Cartas oceánicas

La Champions según San Matteo

Roberto Di Matteo es un forastero sin equipo. Reprobado por los doctores en futbol, calumniado por los Mesías en Facebook y crucificado por los fariseos en Twitter, terminó campeón de Champions con el Chelsea, haciendo más futbol del que Mourinho presumió en el Calderón. Pero el manual de las buenas costumbres, editado por los sibaritas del medio, condenó al único gran campeón que ha tenido Stamford Bridge. La estadística es cruda. Una novela de nuevos ricos que el jodido Di Matteo escribió solo, abandonado en un desván de Londres. Sus críticos de dudoso pedigrí murmuraban de aquel entrenador. Interino, mal vestido, mendigo del “prime time” en la BBC y Sky; corriente ex jugador al que los diarios sensacionalistas mostraban en sus planas como Il Postino de Abramovich. Un humilde centrocampista de origen italiano nacido en la frontera Suiza. Pobre Di Matteo, hoy duerme en un vagón de tren mientras Mourinho, que planteó un partido medieval en pleno 2014, pone rumbo a Stamford Bridge en jet privado. Hablar de Mourinho, analizar a Mourinho, predicar sobre Mourinho, se volvió de repente una cátedra para los analistas de televisión. Los nuevos presentadores de los viejos medios se llenan la boca interpretando su juego. Predican. Creen descifrar fenómenos cuánticos, 4-1-4-1; 3-4-3; 4-4-2... como si el futbol fuese un deporte inexplicable. Entre el conmovedor Atlético de Simeone, un equipo austero, y el frígido Chelsea de Mourinho, un equipo de claustro, el enigma de la primera semifinal de Champions League que turbó a tantos peritos, habría sido resuelto con menos solemnidad por el tosco Roberto Di Matteo. Un entrenador sin seguidores. Olvidado por el marketing, enterrado por Mourinho y jubilado por la prensa.

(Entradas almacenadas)
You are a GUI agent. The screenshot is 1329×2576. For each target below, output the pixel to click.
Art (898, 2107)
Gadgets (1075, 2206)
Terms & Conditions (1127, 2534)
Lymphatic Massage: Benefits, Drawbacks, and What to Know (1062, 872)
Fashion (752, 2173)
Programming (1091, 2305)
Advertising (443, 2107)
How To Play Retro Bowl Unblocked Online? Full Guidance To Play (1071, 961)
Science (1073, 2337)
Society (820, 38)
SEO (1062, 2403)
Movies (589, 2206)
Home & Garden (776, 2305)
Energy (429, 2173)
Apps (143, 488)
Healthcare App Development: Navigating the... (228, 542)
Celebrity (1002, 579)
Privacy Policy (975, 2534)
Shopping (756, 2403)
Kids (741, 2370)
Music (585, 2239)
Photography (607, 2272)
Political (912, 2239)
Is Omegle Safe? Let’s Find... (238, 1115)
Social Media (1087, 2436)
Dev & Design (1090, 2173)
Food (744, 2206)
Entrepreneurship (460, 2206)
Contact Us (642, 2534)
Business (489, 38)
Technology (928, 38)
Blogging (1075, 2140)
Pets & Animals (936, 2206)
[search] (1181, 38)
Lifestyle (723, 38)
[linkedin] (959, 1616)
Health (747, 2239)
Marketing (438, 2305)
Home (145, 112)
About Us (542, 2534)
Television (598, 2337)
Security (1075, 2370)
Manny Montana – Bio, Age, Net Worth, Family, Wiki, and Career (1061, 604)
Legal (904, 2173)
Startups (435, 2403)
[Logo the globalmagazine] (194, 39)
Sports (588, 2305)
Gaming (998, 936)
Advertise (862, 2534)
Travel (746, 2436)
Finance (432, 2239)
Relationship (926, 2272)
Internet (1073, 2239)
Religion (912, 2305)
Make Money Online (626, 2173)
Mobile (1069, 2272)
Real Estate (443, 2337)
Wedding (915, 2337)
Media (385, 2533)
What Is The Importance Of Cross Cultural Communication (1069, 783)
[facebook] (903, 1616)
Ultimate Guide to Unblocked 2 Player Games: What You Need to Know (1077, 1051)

* **Qué debes hacer**
Responde con datos de la columna sobre Di Matteo:
(a) ¿Con qué club fue Di Matteo campeón de Champions?
(b) ¿Dónde nació Di Matteo?
(c) ¿Qué dos equipos jugaron la primera semifinal de Champions League que se menciona?
Las entradas no tienen relación con la columna.

* **Respuesta**
(a) Con el Chelsea.
(b) En la frontera Suiza.
(c) El Atlético de Simeone y el Chelsea de Mourinho.